All of Utah is abuzz regarding the case of Brianne Altice, the high school English teacher convicted last week of having sex with three of her male students. What we’re all buzzing about is the severity of the sentence: thirty years!
By contrast, Johnny Wall, a prominent pediatrician, will go to prison for just half as long for murdering his ex-wife—a crime that occurred just three doors down from where I live. So the question naturally arises: Is consensual sex between a woman of 34 and a boy of 17 twice as bad as murder? I should think not!
I mean, who among us hasn’t ever had a serious crush on a teacher? I know I have. Her name was Mrs. Herring, and she was my English teacher way back when I was in middle school. Mrs. Herring was older than I, but not that much older and not nearly as old as the dried-up prunes I’d had as teachers up until then. I was crazy about her; however, nothing ever came of it because Mrs. Herring wasn’t crazy about me. No, she was happily married to an ex-jock she’d met when she was in school. I’m guessing that he also drove a nice car.
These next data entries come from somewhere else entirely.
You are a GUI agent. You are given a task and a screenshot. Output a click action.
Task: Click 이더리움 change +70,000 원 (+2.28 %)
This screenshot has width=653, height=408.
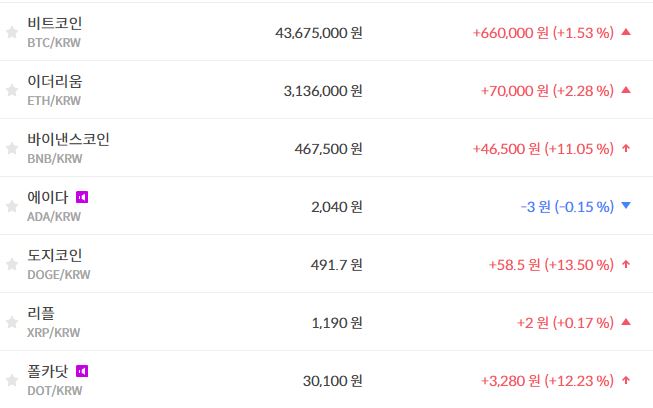[546, 91]
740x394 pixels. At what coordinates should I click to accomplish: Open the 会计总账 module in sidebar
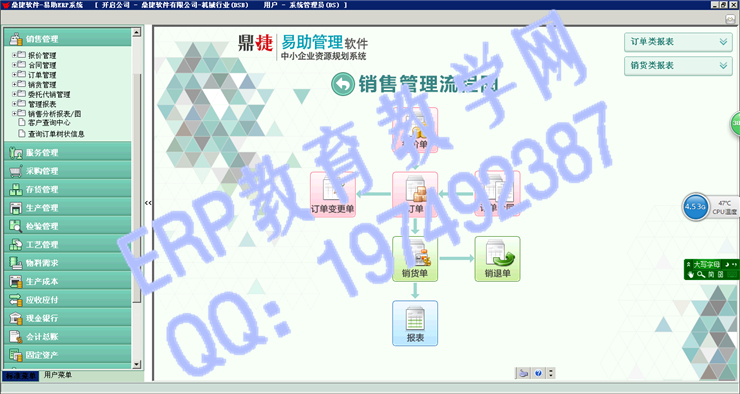pos(67,336)
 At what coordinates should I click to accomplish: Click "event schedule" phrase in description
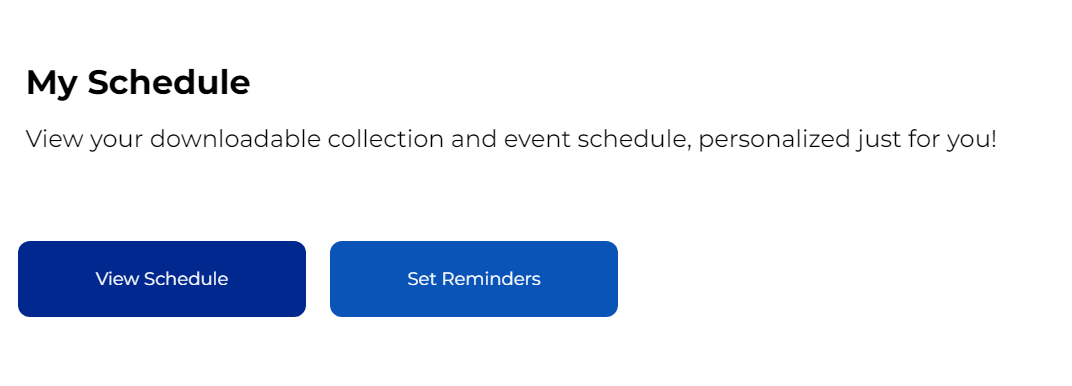point(598,139)
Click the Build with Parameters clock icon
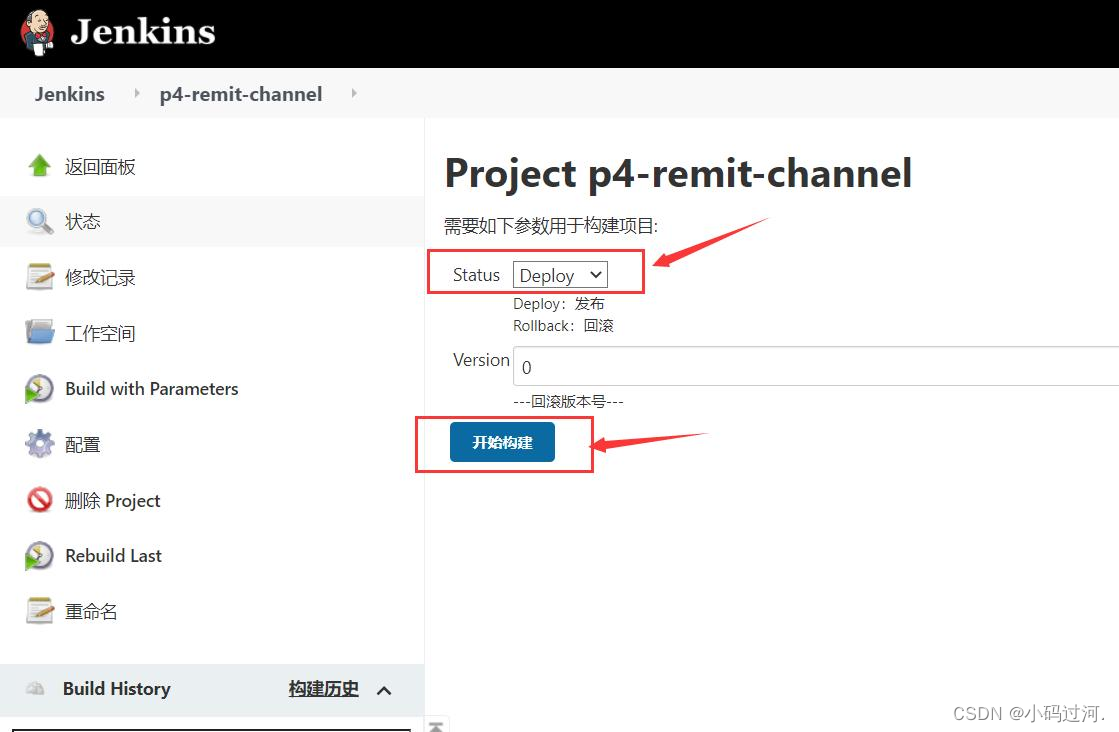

Athletes and cars, that’s all teenaged girls are interested in. But older women are different—at least some of them. Older women, some of them, occasionally fall for boys, provided said boys are introverted and socially awkward. Think Timothy Bottoms in “The Last Picture Show.” Think John Kerr in “Tea and Sympathy.”
I’d been particularly moved by the romance between John Kerr and Deborah Kerr in the Vincent Minnelli film, which came out in the mid Nineteen Fifties—about the same time I fell madly in love with Mrs Herring. In the back of my mind I was always thinking and hoping that somewhere down the road she might take an interest in me. Toward that end, come graduation day, I presented Mrs. Herring with the scrapbook I’d been keeping—pictures and articles I’d written for my junior high school newsletter, for which she served as faculty advisor. My thinking was that on an unenchanted evening in the distant future she’d find herself lying in bed next to her hunky husband, feeling bored and unfulfilled. She’d retrieve my scrapbook from her nightstand and leaf through its pages. She’d think, “I wonder if that Menzies kid is of legal age yet?”
Through high school I remained shy and athletically challenged, although not nearly as spindly as before. Older women were the first to take notice. In particular, I remember a neighbor lady whose lawn I used to mow. “Richard,” she would cry from her patio porch, “It’s hot out. Why don’t you take off your shirt?”
That neighbor lady introduced me to another lady who ran a dog grooming parlor out of her home, which was up a nearby canyon, well off the main road. She, too, had a husband, but he wasn’t around the day she invited me to take a picture of her with her cocker spaniel. For the occasion she changed from her house dress into a formal black gown—not exactly ideal for cuddling a puppy but maybe just right for cuddling a randy young teenager?
Who knows? I was far too focused on my camera to pick up on any of the standard signals. However, I’m not so slow on the uptake today. Nowadays, I know very well when someone is flirting with me. For instance, last weekend when I went shopping, the young woman who works at the birdseed store went all googly-eyed over my 43-year-old Volkswagen van. “Oh, it’s so cute!” she enthused. “I would just LOVE to go for a ride in it.”
So at long last I finally have wheels that appeal to the opposite sex.
“Do you realize how easy it would be for me to pick up young girls in my Volkswagen van?” I said to my fellow geezer Sam.
“Yes,” he replied, “but at your age, how do you suppose you’d keep ‘em satisfied?”
I have no idea what he’s talking about. What could possibly be more satisfying than driving around in a 43-year-old Volkswagen van?